Sociality

I’m looking at yet another critique of Brandom’s reading of Hegel by yet another person who did not consult the draft of Brandom’s major book on Hegel that was publicly available well before the critique was published. (So far, disappointingly, this has been true in four out of four cases I have examined.)

Alper Turken in “Brandom vs. Hegel: The Relation of Normativity and Recognition to the True Infinite” (2015) wants to say that the “true infinite”, which he identifies as Hegel’s resolution of the naive separation of Subject and Object in Consciousness, is the most important thing in Hegel, and is simply missed by any reading of Hegel that emphasizes the sociality of reason. According to Turken, reason must come before sociality, and a sociality of reason is incompatible with autonomy. Turken also cites psychoanalytic arguments that an empirical subject does not have what would in effect be Mastery over its attitudes.

Brandom explicitly comments on the Hegelian “true infinite” at several points in A Spirit of Trust. He characterizes it as a holistic perspective characteristic of the Hegelian “Absolute”, in which all identity is constituted through difference, and there is no fixed point of reference.

The idea that reason must come “before” sociality suggests a kind of modern platonism that I don’t think Plato himself — let alone Hegel — would have countenanced. (I view Platonic reason as inherently dialogical, and inherently involved with ethical concerns.)

Brandom applies a Fregean force/content distinction to normativity. It may appear that he does so with a sort of reciprocal onesidedness.

However, when he speaks of the attitude-dependence of normative force, I understand this to mean dependence on a concrete and fallible but inherently rational and ethical synthesis of apperception, not just an arbitrary attitude of an empirical subject.
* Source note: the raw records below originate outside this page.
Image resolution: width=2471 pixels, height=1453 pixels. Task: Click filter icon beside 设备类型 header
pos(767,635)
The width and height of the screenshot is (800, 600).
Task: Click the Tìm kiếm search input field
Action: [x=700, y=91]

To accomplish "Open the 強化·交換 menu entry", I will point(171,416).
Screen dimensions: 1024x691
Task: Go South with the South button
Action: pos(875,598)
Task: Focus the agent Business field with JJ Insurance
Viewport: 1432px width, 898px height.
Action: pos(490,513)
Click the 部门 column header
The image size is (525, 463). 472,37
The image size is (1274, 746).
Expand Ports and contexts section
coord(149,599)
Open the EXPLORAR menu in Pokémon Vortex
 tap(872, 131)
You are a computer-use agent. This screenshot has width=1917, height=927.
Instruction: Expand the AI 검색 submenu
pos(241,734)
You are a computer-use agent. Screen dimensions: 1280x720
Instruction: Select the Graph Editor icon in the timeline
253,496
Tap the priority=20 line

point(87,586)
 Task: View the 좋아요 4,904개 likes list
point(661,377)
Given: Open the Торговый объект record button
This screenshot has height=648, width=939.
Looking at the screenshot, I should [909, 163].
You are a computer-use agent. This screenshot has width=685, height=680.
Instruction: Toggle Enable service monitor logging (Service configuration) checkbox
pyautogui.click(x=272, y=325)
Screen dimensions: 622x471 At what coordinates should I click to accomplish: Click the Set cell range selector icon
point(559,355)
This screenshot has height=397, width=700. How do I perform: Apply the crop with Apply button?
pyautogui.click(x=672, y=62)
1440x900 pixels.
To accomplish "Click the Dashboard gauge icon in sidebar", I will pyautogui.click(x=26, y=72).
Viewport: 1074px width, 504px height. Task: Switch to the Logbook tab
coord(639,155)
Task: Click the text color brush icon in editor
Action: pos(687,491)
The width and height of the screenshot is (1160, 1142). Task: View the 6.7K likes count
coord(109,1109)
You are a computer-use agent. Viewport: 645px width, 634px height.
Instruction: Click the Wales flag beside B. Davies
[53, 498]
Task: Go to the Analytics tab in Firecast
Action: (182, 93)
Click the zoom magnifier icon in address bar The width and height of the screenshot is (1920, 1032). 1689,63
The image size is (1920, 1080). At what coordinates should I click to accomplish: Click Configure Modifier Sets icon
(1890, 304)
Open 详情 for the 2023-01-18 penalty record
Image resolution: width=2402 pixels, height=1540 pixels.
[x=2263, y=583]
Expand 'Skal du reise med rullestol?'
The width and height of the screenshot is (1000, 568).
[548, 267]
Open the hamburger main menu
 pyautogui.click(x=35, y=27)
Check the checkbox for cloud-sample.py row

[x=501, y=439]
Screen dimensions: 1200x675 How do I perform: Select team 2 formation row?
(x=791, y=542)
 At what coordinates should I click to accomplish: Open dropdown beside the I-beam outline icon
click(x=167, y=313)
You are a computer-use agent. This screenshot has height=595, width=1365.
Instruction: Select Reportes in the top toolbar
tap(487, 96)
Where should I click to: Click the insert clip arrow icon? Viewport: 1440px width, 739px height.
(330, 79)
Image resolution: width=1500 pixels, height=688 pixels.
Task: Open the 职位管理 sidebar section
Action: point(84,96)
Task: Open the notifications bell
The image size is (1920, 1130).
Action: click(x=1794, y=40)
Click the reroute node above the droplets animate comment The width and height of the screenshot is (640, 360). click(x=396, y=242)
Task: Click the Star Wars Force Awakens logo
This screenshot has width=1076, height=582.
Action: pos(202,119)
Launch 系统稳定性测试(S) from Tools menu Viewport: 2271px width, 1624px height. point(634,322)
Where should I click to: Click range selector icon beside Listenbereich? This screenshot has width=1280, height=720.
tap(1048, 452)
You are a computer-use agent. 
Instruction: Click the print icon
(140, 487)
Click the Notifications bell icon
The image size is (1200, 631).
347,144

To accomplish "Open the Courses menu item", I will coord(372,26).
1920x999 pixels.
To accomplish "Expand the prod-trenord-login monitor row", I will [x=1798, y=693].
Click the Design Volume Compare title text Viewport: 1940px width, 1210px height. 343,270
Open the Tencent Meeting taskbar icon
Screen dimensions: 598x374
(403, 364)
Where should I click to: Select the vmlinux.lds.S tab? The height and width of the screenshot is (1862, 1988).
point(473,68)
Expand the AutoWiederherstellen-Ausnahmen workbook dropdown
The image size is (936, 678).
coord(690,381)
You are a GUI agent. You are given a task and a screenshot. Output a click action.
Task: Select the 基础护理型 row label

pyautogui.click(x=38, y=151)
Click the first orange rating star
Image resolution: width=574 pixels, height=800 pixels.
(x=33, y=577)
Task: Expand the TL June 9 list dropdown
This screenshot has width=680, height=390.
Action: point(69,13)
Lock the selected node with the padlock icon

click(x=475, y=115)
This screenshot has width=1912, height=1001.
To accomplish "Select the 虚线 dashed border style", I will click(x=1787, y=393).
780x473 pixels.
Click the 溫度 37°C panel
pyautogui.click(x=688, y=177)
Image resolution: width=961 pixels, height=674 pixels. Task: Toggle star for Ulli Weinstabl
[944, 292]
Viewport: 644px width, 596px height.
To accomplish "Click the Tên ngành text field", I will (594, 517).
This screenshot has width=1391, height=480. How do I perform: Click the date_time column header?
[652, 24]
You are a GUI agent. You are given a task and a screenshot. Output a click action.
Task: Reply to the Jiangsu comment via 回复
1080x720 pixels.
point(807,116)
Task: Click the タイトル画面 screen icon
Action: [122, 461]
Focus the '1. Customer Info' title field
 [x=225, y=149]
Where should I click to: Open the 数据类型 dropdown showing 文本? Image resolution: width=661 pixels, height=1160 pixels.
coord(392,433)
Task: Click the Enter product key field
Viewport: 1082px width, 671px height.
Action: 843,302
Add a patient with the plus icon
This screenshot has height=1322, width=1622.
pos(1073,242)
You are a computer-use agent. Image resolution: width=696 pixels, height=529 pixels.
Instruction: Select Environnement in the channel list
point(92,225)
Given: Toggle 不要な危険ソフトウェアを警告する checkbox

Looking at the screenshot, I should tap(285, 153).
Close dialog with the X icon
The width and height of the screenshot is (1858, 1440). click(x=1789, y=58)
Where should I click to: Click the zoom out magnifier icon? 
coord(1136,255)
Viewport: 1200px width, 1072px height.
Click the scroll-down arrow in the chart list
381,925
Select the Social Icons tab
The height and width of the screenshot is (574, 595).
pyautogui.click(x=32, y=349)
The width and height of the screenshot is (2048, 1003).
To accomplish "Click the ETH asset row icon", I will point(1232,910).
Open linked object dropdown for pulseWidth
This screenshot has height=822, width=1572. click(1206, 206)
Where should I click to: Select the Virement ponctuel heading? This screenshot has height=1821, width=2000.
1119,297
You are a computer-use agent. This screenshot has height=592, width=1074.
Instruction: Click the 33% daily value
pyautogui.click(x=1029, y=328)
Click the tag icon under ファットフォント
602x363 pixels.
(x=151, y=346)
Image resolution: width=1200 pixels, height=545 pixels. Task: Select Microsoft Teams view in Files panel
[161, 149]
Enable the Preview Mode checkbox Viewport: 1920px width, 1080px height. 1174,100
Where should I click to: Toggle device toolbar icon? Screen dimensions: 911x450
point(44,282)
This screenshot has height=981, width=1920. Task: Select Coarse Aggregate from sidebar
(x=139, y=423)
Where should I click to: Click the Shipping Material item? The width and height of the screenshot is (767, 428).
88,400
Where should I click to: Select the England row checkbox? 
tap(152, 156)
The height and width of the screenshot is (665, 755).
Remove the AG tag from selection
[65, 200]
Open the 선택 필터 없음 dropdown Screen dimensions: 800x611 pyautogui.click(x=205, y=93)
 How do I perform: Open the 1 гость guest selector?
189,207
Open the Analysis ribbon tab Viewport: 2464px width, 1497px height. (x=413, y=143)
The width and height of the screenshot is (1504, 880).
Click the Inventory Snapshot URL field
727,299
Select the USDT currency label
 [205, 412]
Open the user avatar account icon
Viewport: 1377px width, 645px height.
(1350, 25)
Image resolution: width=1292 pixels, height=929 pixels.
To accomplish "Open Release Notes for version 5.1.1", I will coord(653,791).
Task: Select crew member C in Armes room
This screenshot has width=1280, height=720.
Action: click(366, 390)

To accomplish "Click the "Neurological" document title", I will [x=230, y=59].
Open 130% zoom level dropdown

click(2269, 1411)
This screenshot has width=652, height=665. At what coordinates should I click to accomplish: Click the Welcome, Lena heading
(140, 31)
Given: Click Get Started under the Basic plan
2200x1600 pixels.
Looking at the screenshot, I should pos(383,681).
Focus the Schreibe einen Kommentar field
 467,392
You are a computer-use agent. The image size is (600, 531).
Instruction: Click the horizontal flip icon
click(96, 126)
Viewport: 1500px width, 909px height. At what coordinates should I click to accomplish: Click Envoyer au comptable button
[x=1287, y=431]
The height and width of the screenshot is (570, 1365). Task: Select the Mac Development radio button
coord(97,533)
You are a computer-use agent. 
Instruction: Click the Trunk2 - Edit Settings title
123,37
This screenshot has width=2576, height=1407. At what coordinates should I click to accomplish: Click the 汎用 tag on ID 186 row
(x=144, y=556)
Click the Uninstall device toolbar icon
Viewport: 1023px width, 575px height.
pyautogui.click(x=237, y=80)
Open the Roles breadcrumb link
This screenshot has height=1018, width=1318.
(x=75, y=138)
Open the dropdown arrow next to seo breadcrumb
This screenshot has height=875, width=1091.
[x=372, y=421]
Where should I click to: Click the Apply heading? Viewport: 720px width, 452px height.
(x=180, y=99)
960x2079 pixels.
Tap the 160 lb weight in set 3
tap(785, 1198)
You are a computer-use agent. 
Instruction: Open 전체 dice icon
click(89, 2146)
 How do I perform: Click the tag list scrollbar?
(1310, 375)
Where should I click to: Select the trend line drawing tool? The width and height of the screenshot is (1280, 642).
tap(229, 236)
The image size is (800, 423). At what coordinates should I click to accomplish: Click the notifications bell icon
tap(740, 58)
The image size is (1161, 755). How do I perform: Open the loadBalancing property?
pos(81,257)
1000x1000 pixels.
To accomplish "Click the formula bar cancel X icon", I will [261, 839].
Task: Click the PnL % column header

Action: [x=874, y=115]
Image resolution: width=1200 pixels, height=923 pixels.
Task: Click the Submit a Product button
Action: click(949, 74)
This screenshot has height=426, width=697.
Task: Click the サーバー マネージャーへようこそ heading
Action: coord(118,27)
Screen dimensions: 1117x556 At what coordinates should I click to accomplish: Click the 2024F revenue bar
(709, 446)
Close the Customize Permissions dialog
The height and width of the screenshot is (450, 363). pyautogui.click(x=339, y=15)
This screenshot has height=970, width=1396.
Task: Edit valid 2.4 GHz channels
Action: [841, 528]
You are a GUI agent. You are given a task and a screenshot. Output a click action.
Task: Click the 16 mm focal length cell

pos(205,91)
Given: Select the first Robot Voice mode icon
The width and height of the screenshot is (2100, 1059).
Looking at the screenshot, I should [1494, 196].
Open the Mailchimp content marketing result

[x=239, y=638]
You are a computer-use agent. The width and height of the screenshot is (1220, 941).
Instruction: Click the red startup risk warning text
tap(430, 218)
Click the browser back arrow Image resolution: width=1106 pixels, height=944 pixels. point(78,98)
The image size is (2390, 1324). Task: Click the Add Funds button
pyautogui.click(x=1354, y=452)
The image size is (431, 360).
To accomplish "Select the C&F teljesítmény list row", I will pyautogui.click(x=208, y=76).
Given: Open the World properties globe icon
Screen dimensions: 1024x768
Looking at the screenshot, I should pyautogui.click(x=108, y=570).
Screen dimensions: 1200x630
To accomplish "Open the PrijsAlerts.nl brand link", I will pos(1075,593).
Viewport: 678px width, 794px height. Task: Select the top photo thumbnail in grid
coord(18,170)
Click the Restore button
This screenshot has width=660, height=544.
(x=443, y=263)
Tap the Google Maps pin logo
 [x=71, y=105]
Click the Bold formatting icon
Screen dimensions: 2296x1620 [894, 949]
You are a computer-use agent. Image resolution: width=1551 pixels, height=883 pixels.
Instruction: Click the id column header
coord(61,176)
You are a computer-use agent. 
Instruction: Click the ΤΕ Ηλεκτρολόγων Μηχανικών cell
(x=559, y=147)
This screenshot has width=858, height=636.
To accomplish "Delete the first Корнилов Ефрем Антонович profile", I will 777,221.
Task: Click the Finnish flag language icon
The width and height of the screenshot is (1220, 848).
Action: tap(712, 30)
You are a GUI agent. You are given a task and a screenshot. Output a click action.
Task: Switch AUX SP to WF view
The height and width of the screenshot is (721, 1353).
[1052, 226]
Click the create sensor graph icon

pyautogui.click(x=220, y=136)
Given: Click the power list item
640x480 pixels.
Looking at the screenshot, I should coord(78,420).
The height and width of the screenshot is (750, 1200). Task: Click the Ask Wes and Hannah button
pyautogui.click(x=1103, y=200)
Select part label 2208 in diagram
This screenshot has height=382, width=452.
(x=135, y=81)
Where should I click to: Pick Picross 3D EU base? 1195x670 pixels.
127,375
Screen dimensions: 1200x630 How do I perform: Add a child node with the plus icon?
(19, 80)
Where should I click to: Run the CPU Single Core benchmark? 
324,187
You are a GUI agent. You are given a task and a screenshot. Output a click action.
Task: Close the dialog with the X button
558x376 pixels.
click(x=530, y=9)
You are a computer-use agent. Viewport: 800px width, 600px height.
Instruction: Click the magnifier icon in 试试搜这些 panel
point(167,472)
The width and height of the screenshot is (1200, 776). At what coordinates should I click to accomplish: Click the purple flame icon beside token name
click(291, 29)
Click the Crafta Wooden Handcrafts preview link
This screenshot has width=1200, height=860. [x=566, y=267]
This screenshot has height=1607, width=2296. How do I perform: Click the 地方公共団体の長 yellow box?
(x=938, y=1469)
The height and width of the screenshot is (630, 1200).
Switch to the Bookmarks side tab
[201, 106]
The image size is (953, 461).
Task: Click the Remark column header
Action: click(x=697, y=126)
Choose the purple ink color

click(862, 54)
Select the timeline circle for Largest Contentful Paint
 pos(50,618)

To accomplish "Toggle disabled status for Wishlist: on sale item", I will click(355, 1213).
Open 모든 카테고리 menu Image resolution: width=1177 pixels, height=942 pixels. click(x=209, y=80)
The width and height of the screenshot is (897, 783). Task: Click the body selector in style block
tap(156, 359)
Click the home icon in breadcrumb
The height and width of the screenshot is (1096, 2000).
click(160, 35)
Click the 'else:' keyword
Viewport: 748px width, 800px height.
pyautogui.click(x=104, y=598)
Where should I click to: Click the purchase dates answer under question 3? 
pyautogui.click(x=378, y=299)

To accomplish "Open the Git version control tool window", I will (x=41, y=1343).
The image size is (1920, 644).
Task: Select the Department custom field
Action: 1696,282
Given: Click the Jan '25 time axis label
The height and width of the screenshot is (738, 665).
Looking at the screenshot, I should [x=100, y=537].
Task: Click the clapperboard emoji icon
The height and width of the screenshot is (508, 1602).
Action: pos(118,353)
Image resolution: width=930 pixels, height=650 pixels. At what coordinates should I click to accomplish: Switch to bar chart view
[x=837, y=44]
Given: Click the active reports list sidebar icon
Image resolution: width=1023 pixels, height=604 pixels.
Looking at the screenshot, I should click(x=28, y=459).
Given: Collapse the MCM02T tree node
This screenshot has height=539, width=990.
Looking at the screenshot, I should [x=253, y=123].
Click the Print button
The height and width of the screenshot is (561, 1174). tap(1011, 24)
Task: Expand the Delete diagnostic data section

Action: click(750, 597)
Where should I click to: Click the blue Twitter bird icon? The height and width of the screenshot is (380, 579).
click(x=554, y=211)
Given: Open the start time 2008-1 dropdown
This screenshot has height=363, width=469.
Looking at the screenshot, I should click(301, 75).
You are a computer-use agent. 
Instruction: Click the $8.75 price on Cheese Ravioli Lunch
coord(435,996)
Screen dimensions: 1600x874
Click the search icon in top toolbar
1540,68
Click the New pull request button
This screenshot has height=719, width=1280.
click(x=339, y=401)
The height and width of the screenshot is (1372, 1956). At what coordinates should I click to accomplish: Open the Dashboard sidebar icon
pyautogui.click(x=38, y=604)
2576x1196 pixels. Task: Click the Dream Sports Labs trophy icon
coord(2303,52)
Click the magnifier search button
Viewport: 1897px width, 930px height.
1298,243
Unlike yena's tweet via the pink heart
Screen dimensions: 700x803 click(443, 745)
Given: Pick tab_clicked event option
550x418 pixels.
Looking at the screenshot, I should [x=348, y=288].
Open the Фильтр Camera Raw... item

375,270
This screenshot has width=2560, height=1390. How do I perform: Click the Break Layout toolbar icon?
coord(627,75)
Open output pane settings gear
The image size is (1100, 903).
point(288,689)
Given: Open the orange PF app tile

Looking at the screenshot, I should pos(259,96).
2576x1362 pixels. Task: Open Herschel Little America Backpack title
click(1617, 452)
The relevant autonomy does not consist in a putative right of naively conceived Enlightenment individuals to form whatever attitudes they factually please, but in the normative autonomy of reason in any synthesis of apperception. Autonomy just means that Reason should take only reasons — what it judges to be good reasons — into account, not assumptions or special pleadings. “I” as index of a synthesis of apperception also recognize only reasons that fit into the concrete synthesis. (See also Error.)

When Brandom speaks of the dependence of determinations of normative content on others, I understand the “others” in question to be the virtual universal community of all rational beings, not some empirically existing society. In the realm of Reason, the status quo of an existing society could never be the final word.

If Brandom did not deal with Hegel’s resolution of the naive early modern separation of Subject and Object, that would indeed be a grievous shortcoming. But in fact, Hegel’s resolution of subject-object separation is developed extensively by Brandom in A Spirit of Trust. It emerges organically from a nonpsychological notion of conceptual content. (See Beyond Subject-Object; Brandomian Forgiveness.)

It seems to me that there is actually a sort of parallel between the transition from naive early modern subject-object separation to the standpoint of Hegel’s Logic and the end of the Phenomenology on the one hand, and the transition from naive early modern individualism to Hegelian mutual recognition on the other. I see a similar parallel between the epistemic limitations of early modern subjectivism and the ethical limitations of early modern individualism. Hegel’s solutions to both are deeply interrelated.

Turken seems to assume that all sociality of reason must take the form of what Hegel called positivity, or empirically existing determinations such as received views. If this were the case, it could not possibly do what Brandom wants. But it is not the case. Commitments only exist in the social space of reasons, and every commitment invites rational questioning. In principle, there is no end to this potential dialogue. We never arrive at final answers, just the best ones we can obtain for now.

Once again, it seems to me that the critics of “deflationary” readings of Hegel implicitly depend on “inflationary” medieval transformations of Plato and Aristotle. Part of what those inflationary, reifying readings lost was the primacy of open-ended normative reasoning.